Planning a smart trip to the farmers’ market, however, may require a bit more planning than your average trip to the grocery store. Follow these simple tips to make your next trip to the farmers’ market your best one yet!


Shop Seasonally


When visiting the farmers’ market, look for seasonal offerings. If you’re unsure of what fruits and vegetables are currently in season, do a little bit of research before you visit. Pay attention to what produce is grown in your local community; different regions may have different monthly offerings. Practically all produce tastes best when it’s harvested during its peak growing season. By shopping seasonally, you’ll be able to take home the freshest-tasting goods at the best prices.


Pack For Your Trip


Grocery stores tend to offer customers sturdy bags and the ability to pay with debit and credit cards. These options, however, may not be made available to you at your local market! If bags are provided, they may be made of flimsy plastic. Instead of struggling with breakable bags, pack a number of sturdy sacks for packing up your produce. If you regularly make large purchases or tend to buy heavier items like potatoes or melons, consider investing in a rolling trolley cart or wagon, too.


When it comes to payment, be considerate of your local farmers. Instead of forcing local vendors to make change for large bills, fill your wallet with smaller currency denominations and change.


Communicate & Negotiate!


Shopping at a farmers’ market should be a social experience! Engage in small-talk with your local farmers. If you’re curious about a product, inquire about it! Ask vendors how certain fruits and vegetables taste and how they personally like to prepare them.

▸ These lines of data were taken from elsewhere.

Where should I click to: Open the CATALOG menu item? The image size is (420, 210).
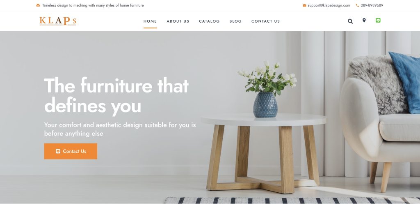(209, 21)
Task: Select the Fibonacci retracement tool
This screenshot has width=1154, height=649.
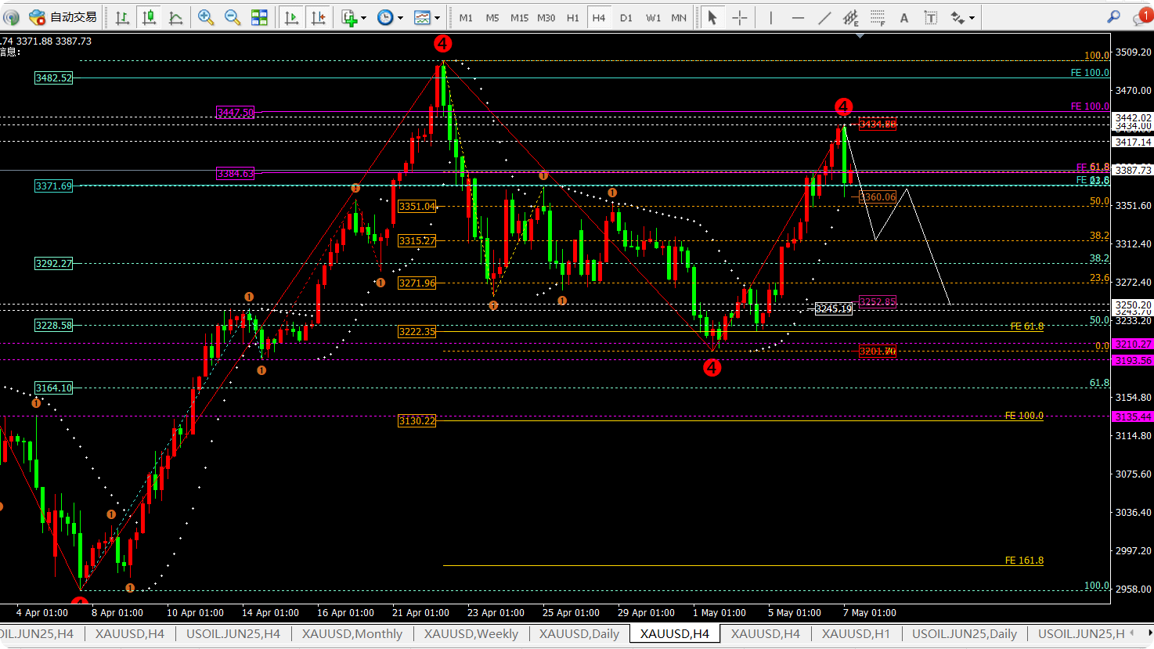Action: tap(878, 17)
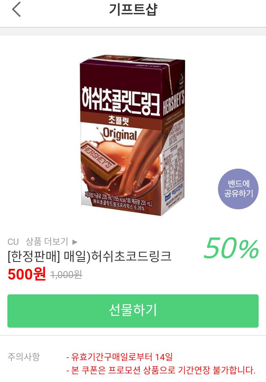Viewport: 266px width, 382px height.
Task: Click the green 50% discount badge
Action: (x=231, y=248)
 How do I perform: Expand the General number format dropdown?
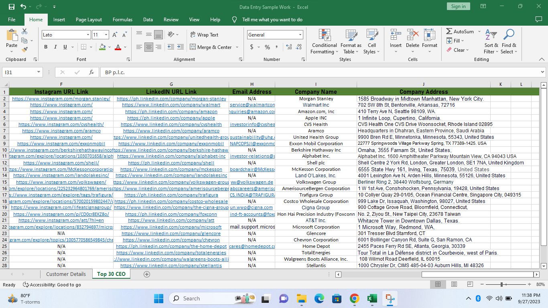(300, 35)

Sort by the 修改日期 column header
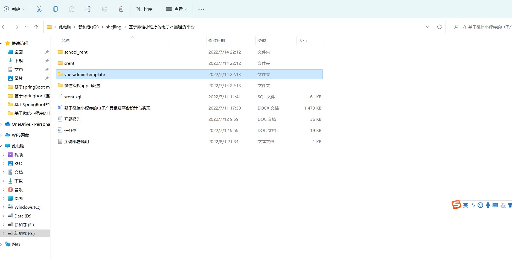[217, 40]
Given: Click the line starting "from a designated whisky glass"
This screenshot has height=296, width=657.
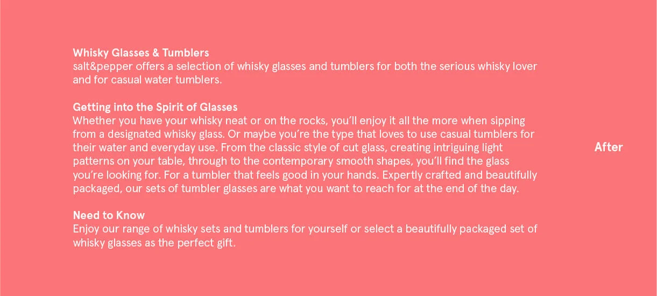Looking at the screenshot, I should coord(303,133).
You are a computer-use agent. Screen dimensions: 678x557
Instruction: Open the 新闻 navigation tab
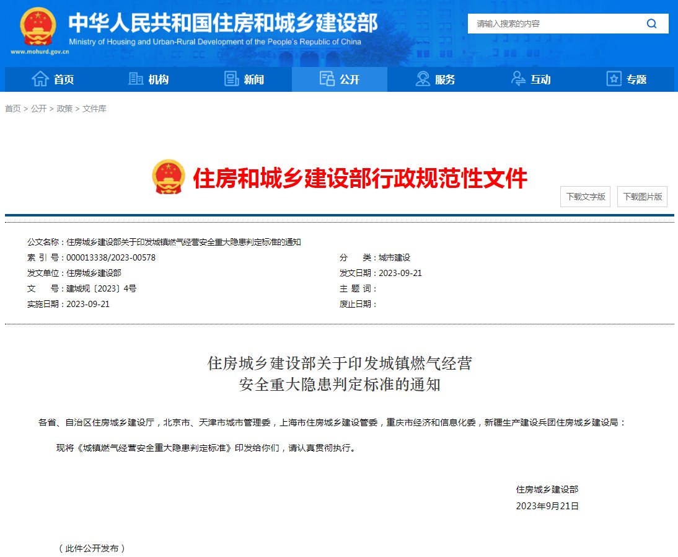tap(244, 79)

If you’re shopping shortly before closing time, you may also be able to negotiate with certain vendors. Many farmers prefer selling their excess product at discounted prices rather than packing it up at the end of the day. When haggling for a better deal, however, it is important to remain considerate of the farmers and their needs. Make fair offers and accept the vendors’ responses.


Anticipate Imperfection


Grocery stores tend to stock only the most ideal-looking fruits and vegetables. Most of us have become accustomed to this highly sanitized shopping experience. When buying local produce, however, it is important to consider the realities of how our food is grown. Certain fruits and vegetables may be small, misshapen, or discolored. Some types of produce, particularly root vegetables, may still have dirt on them. Organic or minimally-fertilized produce may need to be checked more thoroughly for bugs. If something looks odd, don’t shy away from it! A delicious treat just might be hiding beneath an imperfect exterior!


Plan Ahead


It’s easy to become overwhelmed by the number of goods available at many farmers’ markets. In addition to fruits and vegetables, many vendors sell products such as honey, baked goods, fresh meats, handmade items, and more. Once you’ve visited a particular market once or twice, however, you’ll likely be more aware of the various booths and the products they have to offer. Before making your next trip, make a shopping list. Make a meal plan that includes seasonal produce. Consider which fruits and vegetables you may be able to incorporate into salads and snacks throughout the week. By planning ahead, you can avoid over-spending and ensure that you’ll eat all of your produce while it’s still fresh.


Buy in Bulk


Buying local, organic produce is usually more expensive than opting for the cheapest foreign option at a discount grocery store. If you’re looking to save money at the farmers’ market, consider buying in bulk. Many vendors offer discounts for larger purchases. Buy more and share your bounty with family and friends. Research various food conservation methods. Many types of produce can be frozen, for instance. Other goods, such as herbs, may lend themselves well to being dried. Learn more about canning and begin preserving fruits and vegetables for the winter season. By buying in bulk and preserving your produce, you’ll be able to enjoy your purchases for weeks or months to come.


In Conclusion


Instead of buying all of your produce at the grocery store, support your community’s farmers this summer. Browse all of the stalls, chat up the vendors, and purchase something you’ve never tried before. You just might discover a new favorite treat!